En Rhône-Alpes et Auvergne, une convention pour booster la production de logements dans les communes carencées

Mots clés : Bâtiment d’habitation individuel

L’Etablissement public foncier de l’ouest Rhône-Alpes (Epora) lancera un appel à projets en proposant aux bailleurs sociaux des fonciers préemptés pour construire des logements.

Favoriser la production de logements sociaux dans les communes soumises aux obligations de la loi SRU, telle est l’ambition du protocole signé par Michel Delpuech, préfet de la région Auvergne Rhône-Alpes et préfet du Rhône, Jean Guillet, directeur général d’Epora et cinq bailleurs sociaux(*), le 30 mars dernier.

Le Rhône compte 46 communes – 29 sur le territoire de la Métropole et 17 sur le département du Rhône – soumises à cette obligation de disposer d’au moins 25% de logements locatifs sociaux d’ici à la fin 2025. Et Michel Delpuech de rappeler que «sur dix-sept communes déficitaires, neuf communes sont carencées car elles ne fournissent pas les efforts nécessaires pour combler leur retard». Dans ce cas, par arrêté préfectoral, le préfet peut majorer le prélèvement annuel pendant 3 ans et transférer le droit de préemption urbain à l’Etat pendant la même durée. Ainsi, sur les communes carencées, l’Etat s’appuie sur l’Etablissement public foncier de l’ouest Rhône-Alpes (Epora) pour exercer ce droit de préemption urbain.

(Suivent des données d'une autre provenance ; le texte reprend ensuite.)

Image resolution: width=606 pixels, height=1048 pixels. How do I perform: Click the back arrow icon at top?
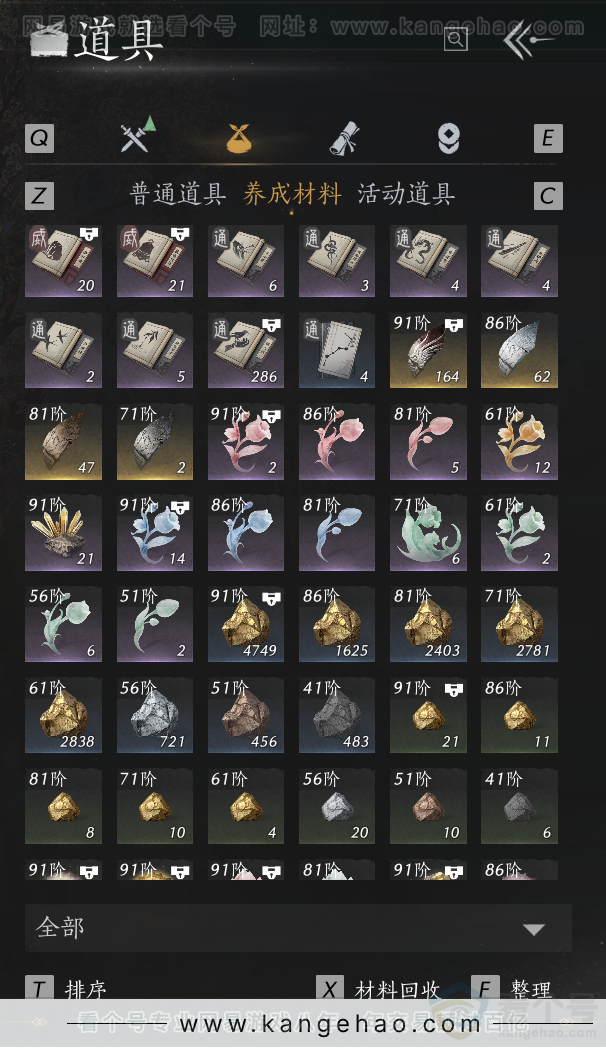click(x=527, y=40)
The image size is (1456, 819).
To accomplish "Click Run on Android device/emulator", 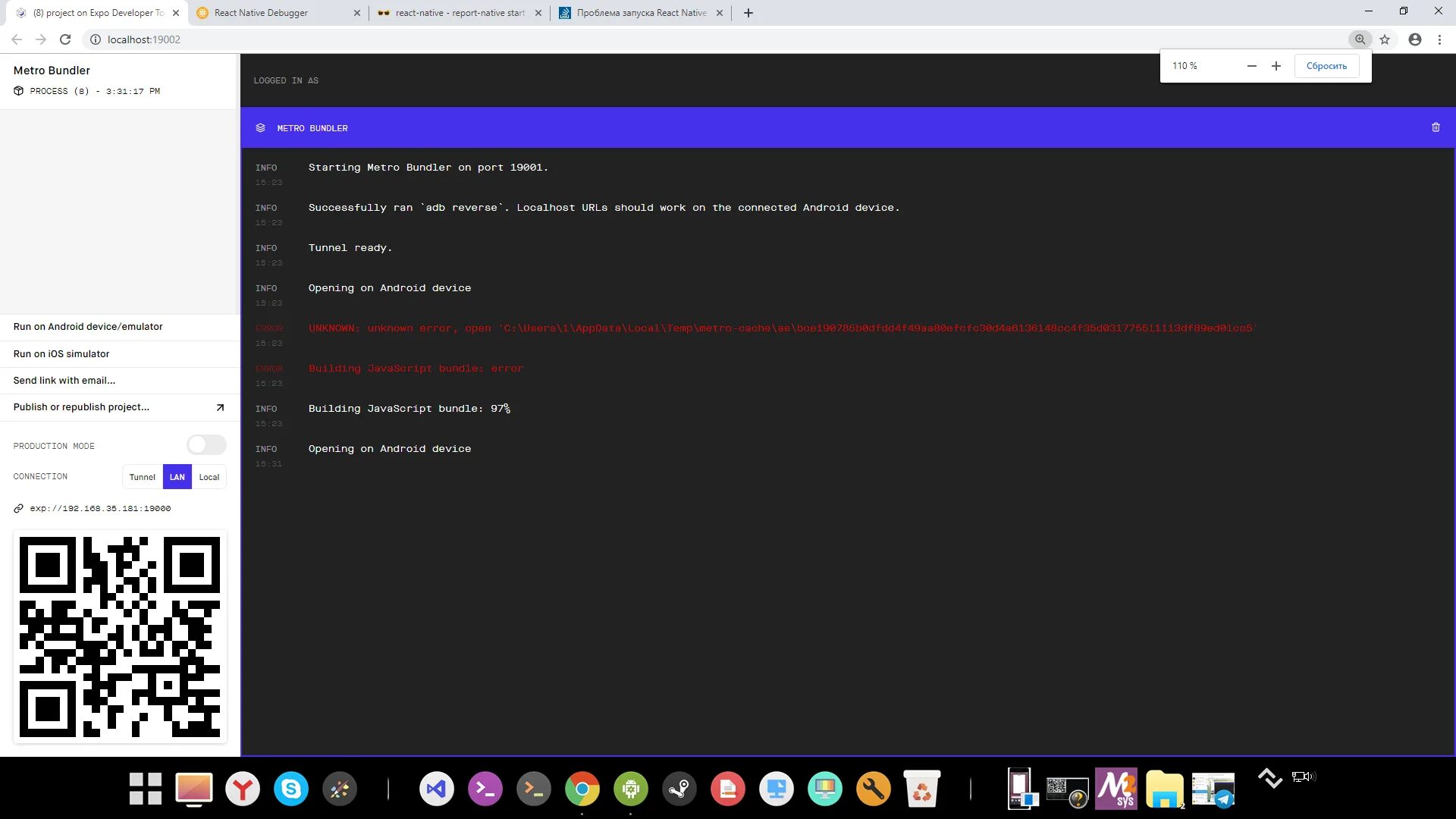I will point(88,327).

Mis en œuvre sur les dix-sept communes déficitaires et plus particulièrement sur les quatre communes carencées du département du Rhône (Chazay-d’Azergues, Communay, Ternay et Vaugneray), ce protocole va permettre de «définir les zones sur lesquelles nous allons préempter pour construire des logements sociaux», indique le directeur général d’Epora. Un premier appel à projets portant sur différents fonciers sera lancé prochainement en direction des bailleurs pour une capacité de production de 200 à 250 logements. Face un foncier rare et cher, ce protocole sera un outil complémentaire pour produire davantage de logements. «Ces communes doivent apporter des réponses au vieillissement de leur population. Cette convention est un excellent levier pour convaincre les élus de répondre à ces besoins par le logement social», souligne Michel Micoulaz, directeur général de l’Opac du Rhône.

 

(*) Opac du Rhône, Immobilière Rhône-Alpes (groupe 3F), Alliade Habitat, Habitat Beaujolais Val de Saône, tous deux du groupe Amallia et la Semcoda ainsi que l’association ABC HLM, qui fédère 27 bailleurs sociaux.